The highly expressed GOLPH3 in colorectal cancer cells activates smoothened to drive glycolysis and promote cancer cell growth and radiotherapy resistance.

BACKGROUND: Colorectal cancer (CRC) is a frequently diagnosed cancer across the world and has increased in prevalence over the last decade. This study aimed to assess the biological roles, influences on radiosensitivity, and possible molecular mechanism of Golgi phosphoprotein 3 (GOLPH3) in CRC. METHODS: Western blotting, quantitative real-time polymerase chain reaction (qRT-PCR), and immunohistochemistry (IHC) were used to examine GOLPH3 expression. In vivo and in vitro assays were carried out to clarify the function of GOLPH3 in CRC. The differentially expressed genes (DEGs) in CRC cells with knockdown of GOLPH3 were identified through RNA sequencing (RNA-seq).
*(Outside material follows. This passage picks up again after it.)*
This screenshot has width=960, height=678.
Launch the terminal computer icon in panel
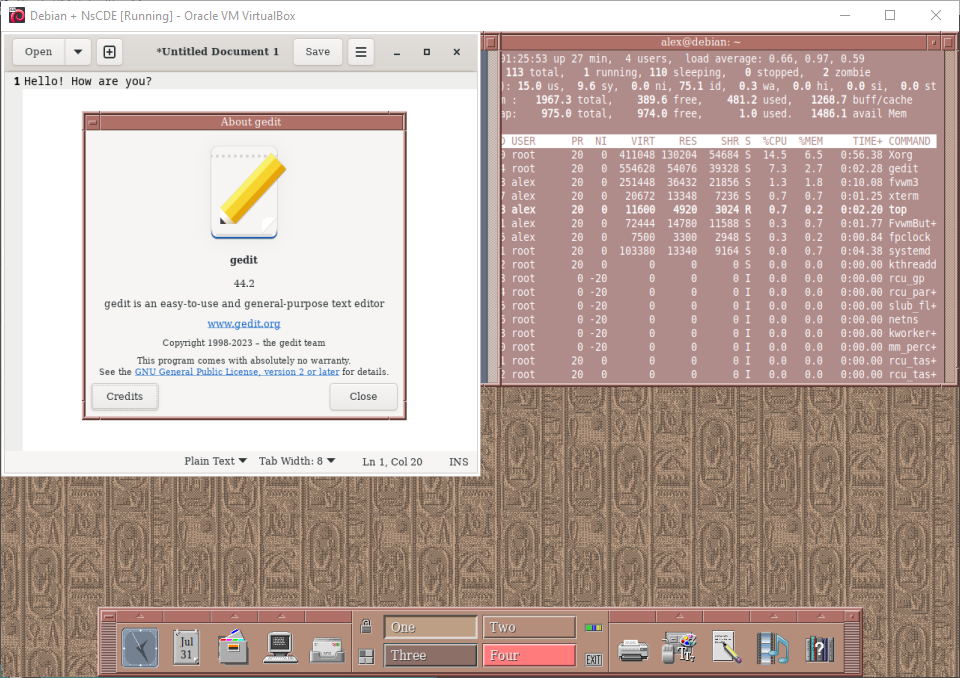point(280,648)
Based on the DEGs associated with GOLPH3 knockdown and the data from The Cancer Genome Atlas (TCGA) database, the pathways that could be regulated by GOLPH3 were predicted via Kyoto Encyclopedia of Genes and Genomes (KEGG) enrichment analysis. RESULTS: In CRC, GOLPH3 was upregulated, and GOLPH3 upregulation was predictive of a poor prognosis. GOLPH3 knockdown inhibited CRC cell proliferation, migration, and invasion but promoted apoptosis and reduced radiotherapy resistance. Conversely, in CRC cells with GOLPH3 overexpression, malignant biological behavior and radiotherapy resistance were enhanced. In vivo, GOLPH3 knockdown impeded tumor growth. Mechanistically, GOLPH3 promoted the localization of smoothened (SMO) on the cell membrane, thereby activating AMP-activated protein kinase (AMPK)-mediated glycolysis. Additionally, the final product of glycolysis, lactate, induced H3 lysine 18 lactylation (H3K18), which could be enriched on the promoter of GOLPH3 and stimulate the transcription of GOLPH3. CONCLUSIONS: GOLPH3 promoted CRC progression and enhanced radiotherapy resistance via glycolysis mediated by the SMO-AMPK axis.